For a lot has changed in the world of The Twilight Sad since 2014’s Nobody Wants To Be Here And Nobody Wants To Leave – founder member Mark Devine left the band last January, there was a change of label from Fat Cat Records to Rock Action (owned by Mogwai), and most heartbreakingly, there was the death of the band’s close friend Scott Hutchison of Frightened Rabbit in May 2018.
So there’s a sense of rebirth, albeit one undercut with a huge aura of sadness, from the opening swirly synths of [10 Good Reasons For Modern Drugs] – it feels urgent, almost yearning, with a determination in James Graham’s vocals as he proclaims “I called you all night, now the cracks all start to show”. Having expanded to a five-piece following Devine’s departure, the band’s sound seems to have become even more muscular and confident.

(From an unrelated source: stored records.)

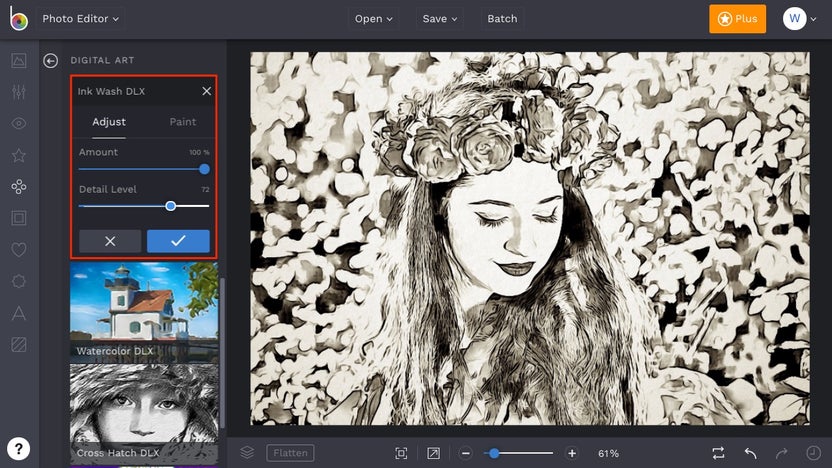
Task: Click the orange Plus upgrade button
Action: [737, 19]
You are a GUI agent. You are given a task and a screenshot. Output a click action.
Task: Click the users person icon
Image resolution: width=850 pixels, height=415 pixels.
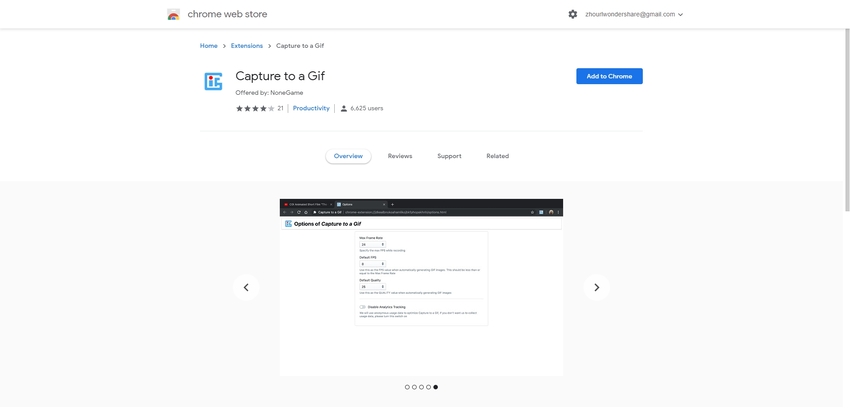pos(344,108)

The loss of Hutchison is never explicitly referenced, but it inevitably hangs over the record – from Shooting Dennis Hopper Shooting’s lyrical reference to “take good care of your friends, take good care of yourself” to lines like “you can’t stand to be around me anymore, I don’t wanna be around me anymore” on the bracing I’m Not Here (Missing Face).
Yet despite the often gloomy atmospherics that coat the album, the intensity on display only serves to uplift. The introduction to the brilliant Auge/Maschine almost takes the breath away and is designed to play loud, while the chiming guitars of The Arbor brings to mind The Cure (who have long championed the band). VTr, meanwhile, may have an odd title, but its hopeful message of “there’s no love too small” is one that runs through the record and stops proceedings from ever becoming too downbeat.
Although Graham’s vocals are what make the biggest impression, there’s plenty of opportunity for Andy MacFarlane’s guitar skills to be demonstrated: whether it be the howling riff that opens the aforementioned Shooting Dennis Hooper Shooting, the frantic instrumentation of Let’s Get Lost or even the more restrained, sad chords of the closing Videograms, it’s a showcase for a man who has quietly become one of the most impressive guitarists of his generation.
There’s a sense running through It Won’t Be Like This All The Time that this could well become The Twilight Sad’s breakthrough album. While it’s a stretch to describe the record as ‘poppy’, it’s certainly their most accessible material to date, with songs like The Arbor, Videograms and Let’s Get Lost taking up residence in the head long after the record has stopped playing.
It seems unfair to describe this as The Twilight Sad’s masterpiece as, truth be told, they haven’t made a bad record in their career – but this certainly feels like a ‘moment’, the time where they step up and deliver a truly special album. It’s obviously unfair to compare them to Frightened Rabbit, but it feels like they’ve taken Hutchison’s legacy and vowed to build upon it. It may be only January, but there’s already been a place filled on that Best Albums Of 2019 list.